> [DATA TO USE]
* * *

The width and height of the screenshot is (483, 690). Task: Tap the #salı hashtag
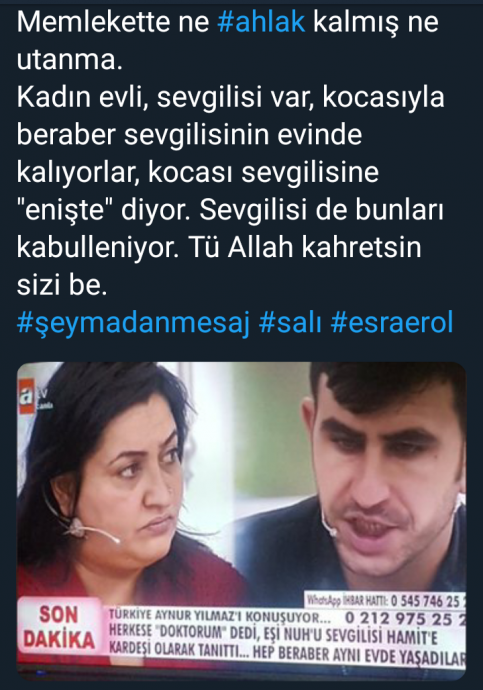coord(290,323)
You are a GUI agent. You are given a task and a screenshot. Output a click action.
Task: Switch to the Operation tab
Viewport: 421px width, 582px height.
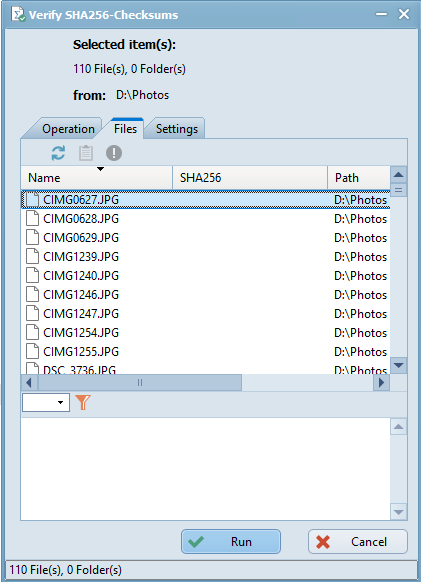(x=63, y=129)
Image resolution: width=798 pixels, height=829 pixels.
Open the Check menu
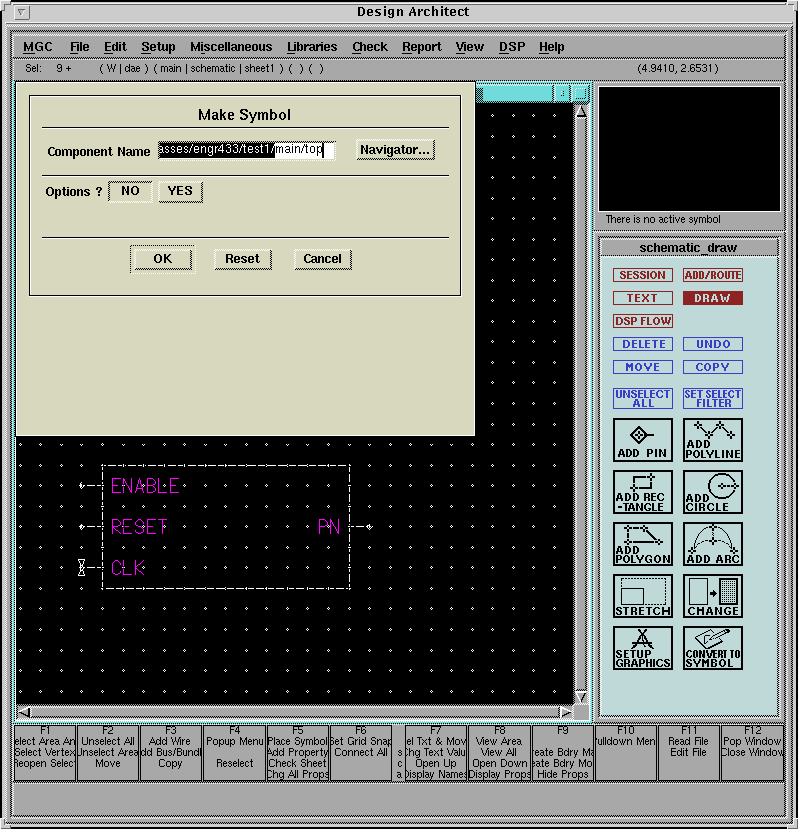369,47
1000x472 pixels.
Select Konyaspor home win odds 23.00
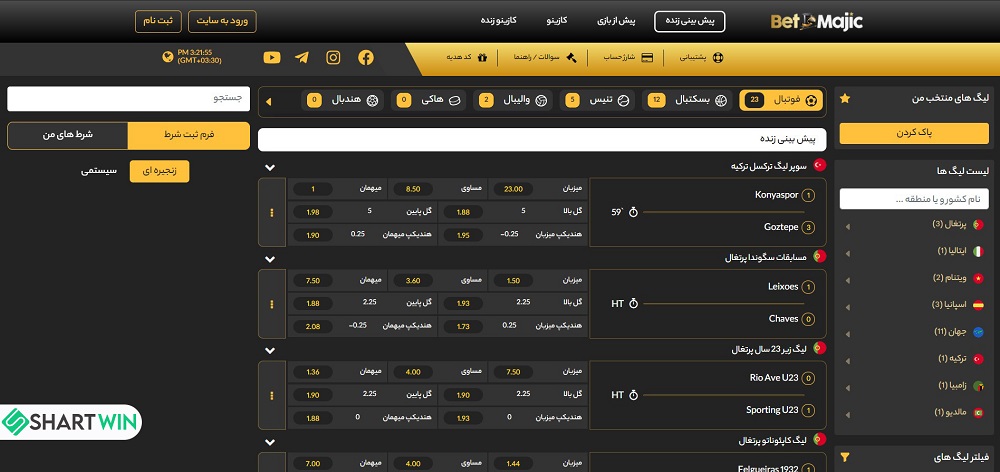[x=514, y=189]
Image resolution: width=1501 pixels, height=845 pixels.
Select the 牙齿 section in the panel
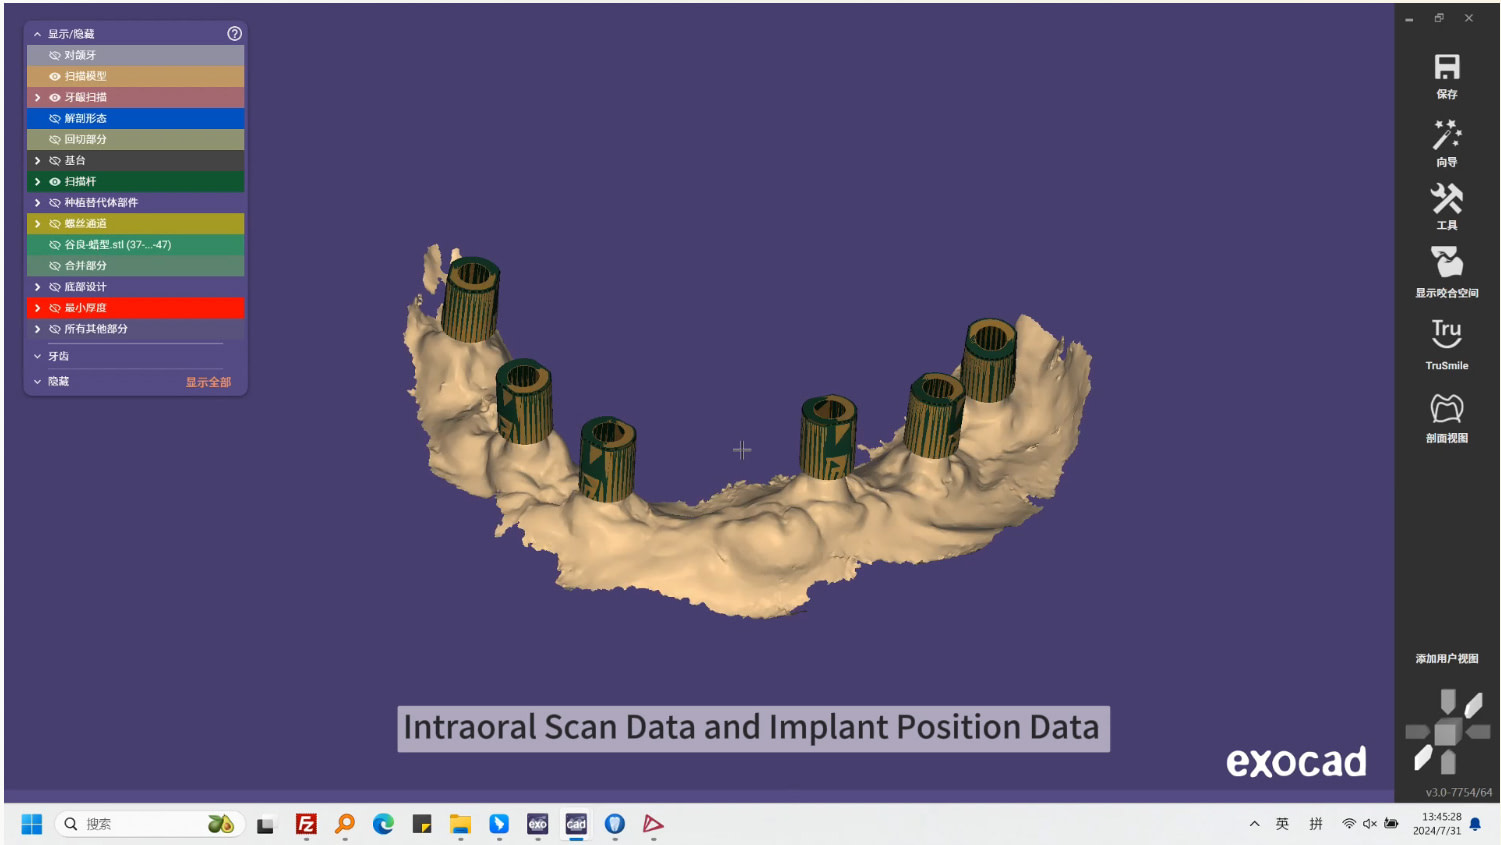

* * *

> [REQUIRED ACTION] Only the lines holding the string "resolution" are needed; copy each of them from the material above.

> [ANSWER BOX]
Image resolution: width=798 pixels, height=829 pixels.
Image resolution: width=1501 pixels, height=845 pixels.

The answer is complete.